Los católicos debemos obedecer a Dios sobre todas las cosas y cumplir su voluntad. Pero la voluntad de Dios no siempre es la voluntad de la jerarquía ni de los funcionarios del Vaticano. Las personas, también los obispos y los sacerdotes, yerran y pecan: Dios, no. El magisterio infalible se conoce y se acepta (la voluntad movida por la gracia mueve a nuestra inteligencia, a nuestro entendimiento, a creer las verdades de la fe, los dogmas del Credo y todos los demás establecidos por la Santa Madre Iglesia). Pero la Iglesia no es un partido comunista o nazi, que exija a sus correligionarios obediencia ciega al líder; ni una secta, cuya fe dependa de las opiniones o los deseos arbitrarios del santón o del gurú de turno. Si así fuera, estaríamos al albur de los caprichos arbitrarios de cada obispo o de cada Papa. Y la Iglesia no es eso.
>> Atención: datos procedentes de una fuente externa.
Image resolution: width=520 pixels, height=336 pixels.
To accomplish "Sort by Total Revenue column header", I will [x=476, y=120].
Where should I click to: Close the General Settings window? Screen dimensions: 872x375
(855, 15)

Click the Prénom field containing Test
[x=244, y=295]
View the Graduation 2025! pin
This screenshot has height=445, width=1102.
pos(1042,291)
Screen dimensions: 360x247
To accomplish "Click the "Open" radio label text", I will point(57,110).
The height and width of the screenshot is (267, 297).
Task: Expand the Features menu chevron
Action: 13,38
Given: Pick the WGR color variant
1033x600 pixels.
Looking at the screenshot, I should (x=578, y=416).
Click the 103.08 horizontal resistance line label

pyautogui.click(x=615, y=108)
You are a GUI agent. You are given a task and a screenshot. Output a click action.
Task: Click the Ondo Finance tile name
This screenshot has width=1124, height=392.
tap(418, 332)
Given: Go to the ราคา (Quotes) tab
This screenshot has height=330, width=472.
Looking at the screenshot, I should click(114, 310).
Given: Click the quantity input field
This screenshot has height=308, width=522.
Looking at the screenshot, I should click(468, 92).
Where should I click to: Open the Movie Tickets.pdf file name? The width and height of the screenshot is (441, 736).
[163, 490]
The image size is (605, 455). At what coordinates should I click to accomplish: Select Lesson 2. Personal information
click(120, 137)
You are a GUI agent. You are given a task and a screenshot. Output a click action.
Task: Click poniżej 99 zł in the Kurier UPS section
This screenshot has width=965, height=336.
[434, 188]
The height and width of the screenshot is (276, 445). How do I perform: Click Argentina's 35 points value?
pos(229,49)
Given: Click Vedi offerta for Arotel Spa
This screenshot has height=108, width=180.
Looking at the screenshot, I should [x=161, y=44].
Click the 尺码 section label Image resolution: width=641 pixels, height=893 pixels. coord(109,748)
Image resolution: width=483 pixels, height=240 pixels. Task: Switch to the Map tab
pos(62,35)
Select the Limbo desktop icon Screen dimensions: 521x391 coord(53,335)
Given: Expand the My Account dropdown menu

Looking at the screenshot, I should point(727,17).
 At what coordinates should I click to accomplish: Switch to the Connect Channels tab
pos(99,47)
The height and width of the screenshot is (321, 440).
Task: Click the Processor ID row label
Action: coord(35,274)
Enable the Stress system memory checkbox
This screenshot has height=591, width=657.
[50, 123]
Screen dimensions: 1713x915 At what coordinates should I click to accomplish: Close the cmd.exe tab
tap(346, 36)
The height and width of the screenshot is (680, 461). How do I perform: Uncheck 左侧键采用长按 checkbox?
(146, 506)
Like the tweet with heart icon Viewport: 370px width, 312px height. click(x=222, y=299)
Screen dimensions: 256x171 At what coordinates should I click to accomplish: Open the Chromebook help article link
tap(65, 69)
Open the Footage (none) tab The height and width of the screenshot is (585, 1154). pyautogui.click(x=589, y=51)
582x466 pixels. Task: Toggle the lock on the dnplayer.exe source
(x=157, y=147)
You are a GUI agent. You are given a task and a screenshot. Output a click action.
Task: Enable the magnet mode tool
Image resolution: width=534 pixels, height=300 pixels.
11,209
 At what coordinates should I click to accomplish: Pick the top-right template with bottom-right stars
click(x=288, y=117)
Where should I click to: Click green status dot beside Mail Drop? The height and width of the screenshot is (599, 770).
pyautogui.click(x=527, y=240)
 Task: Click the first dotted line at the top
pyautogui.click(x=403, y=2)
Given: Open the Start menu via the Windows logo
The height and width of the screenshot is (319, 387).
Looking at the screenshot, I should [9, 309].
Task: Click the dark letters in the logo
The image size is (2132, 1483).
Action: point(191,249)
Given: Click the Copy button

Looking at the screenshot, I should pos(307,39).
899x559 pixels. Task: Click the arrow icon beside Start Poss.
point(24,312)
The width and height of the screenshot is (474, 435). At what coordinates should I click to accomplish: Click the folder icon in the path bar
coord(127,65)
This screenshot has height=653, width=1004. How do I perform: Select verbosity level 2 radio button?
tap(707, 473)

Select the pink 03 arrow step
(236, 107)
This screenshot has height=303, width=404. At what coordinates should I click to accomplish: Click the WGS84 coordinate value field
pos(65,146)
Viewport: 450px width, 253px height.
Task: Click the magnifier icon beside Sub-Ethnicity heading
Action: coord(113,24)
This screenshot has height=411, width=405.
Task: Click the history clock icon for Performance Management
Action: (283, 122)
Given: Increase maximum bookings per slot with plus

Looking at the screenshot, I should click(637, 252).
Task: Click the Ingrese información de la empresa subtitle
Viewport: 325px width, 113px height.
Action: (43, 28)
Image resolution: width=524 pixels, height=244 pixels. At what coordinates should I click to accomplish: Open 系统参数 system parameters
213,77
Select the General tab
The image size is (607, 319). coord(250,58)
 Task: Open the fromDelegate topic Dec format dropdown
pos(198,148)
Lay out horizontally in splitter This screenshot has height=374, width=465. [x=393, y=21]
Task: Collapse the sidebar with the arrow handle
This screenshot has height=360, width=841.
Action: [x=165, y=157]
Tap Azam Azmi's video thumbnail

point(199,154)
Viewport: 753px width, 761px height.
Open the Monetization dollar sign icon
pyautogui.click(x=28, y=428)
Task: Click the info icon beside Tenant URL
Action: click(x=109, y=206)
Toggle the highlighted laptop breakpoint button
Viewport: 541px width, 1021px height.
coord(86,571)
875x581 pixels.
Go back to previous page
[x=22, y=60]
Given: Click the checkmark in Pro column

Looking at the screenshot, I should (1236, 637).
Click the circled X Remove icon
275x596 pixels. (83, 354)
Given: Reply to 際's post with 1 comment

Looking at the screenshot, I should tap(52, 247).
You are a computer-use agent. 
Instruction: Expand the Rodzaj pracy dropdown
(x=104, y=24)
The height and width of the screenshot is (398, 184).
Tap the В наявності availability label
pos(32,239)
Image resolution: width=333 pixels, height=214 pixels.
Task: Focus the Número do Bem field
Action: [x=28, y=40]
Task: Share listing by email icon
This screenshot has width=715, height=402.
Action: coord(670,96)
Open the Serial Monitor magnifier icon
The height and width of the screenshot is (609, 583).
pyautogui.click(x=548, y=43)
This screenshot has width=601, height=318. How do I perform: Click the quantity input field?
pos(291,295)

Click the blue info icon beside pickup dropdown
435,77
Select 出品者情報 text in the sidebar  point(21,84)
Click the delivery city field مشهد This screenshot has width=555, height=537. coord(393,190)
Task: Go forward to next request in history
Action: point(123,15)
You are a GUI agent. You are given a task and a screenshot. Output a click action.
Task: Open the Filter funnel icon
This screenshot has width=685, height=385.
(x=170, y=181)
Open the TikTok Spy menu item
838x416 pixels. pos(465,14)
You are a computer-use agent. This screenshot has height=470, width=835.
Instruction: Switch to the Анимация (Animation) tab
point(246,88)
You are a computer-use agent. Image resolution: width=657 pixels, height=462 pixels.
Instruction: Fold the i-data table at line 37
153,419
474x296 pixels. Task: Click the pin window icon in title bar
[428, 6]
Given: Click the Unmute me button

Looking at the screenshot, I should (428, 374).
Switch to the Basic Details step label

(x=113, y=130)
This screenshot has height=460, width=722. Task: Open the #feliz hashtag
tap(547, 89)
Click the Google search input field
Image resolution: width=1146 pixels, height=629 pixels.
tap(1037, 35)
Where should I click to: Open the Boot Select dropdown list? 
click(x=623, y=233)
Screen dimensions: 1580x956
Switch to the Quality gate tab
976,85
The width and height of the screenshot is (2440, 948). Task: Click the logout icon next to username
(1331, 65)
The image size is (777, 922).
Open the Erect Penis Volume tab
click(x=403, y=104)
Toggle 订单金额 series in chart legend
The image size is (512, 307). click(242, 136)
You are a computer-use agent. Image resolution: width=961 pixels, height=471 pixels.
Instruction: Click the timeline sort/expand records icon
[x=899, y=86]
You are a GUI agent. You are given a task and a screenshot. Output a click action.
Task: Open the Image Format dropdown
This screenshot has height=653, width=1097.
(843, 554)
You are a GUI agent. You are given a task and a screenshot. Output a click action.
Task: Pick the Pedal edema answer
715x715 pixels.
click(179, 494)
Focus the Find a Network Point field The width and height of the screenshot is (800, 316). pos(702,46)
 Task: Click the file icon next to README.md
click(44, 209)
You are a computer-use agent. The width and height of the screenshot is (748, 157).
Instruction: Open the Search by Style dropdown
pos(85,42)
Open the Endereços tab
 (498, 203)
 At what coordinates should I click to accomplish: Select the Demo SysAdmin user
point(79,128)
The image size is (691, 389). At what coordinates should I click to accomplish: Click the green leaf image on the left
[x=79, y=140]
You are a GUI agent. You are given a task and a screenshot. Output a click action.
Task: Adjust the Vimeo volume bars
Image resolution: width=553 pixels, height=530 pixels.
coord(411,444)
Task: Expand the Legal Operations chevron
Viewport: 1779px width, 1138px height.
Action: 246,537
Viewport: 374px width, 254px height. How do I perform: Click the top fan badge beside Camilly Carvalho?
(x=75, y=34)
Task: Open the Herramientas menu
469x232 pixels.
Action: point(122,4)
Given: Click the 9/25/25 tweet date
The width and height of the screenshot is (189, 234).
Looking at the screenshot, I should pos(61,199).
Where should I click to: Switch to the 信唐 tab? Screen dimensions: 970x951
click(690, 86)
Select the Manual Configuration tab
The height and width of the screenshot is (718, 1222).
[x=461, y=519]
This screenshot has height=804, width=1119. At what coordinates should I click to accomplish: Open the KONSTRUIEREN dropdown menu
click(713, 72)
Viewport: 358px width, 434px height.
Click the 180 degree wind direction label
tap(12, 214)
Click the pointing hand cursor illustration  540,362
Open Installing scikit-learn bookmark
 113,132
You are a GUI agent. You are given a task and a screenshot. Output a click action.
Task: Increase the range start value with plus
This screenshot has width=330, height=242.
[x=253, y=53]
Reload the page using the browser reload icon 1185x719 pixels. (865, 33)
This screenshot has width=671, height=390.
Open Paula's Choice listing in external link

Decía Chesterton que “la iglesia nos pide que al entrar en ella nos quitemos el sombrero, no la cabeza”. Con su genialidad, el escritor inglés nos alerta sobre uno de los grandes peligros que corren aquellos que “queriendo ser más papistas que el Papa” se niegan a utilizar la inteligencia y se conforman con una fe infantil que se resiste a crecer y a madurar.
No nos quitemos la cabeza cuando entremos en la Iglesia, ni pensemos que “es más perfecto el que calla y asiente sin pensar”. Pensar no es pecado. Dejarse guiar por los falsos pastores al abismo de la perdición, sí lo es; y la responsabilidad de tus actos será tuya. Quien engaña peca y quien se deja engañar, también. No somos libres para pecar. Podemos pecar pero no debemos… La libertad debe ir siempre de la mano de la virtud y el bien para que podamos alcanzar el fin para el que hemos sido creados: alabar, hacer reverencia y servir a Dios nuestro Señor y mediante esto salvar nuestra alma.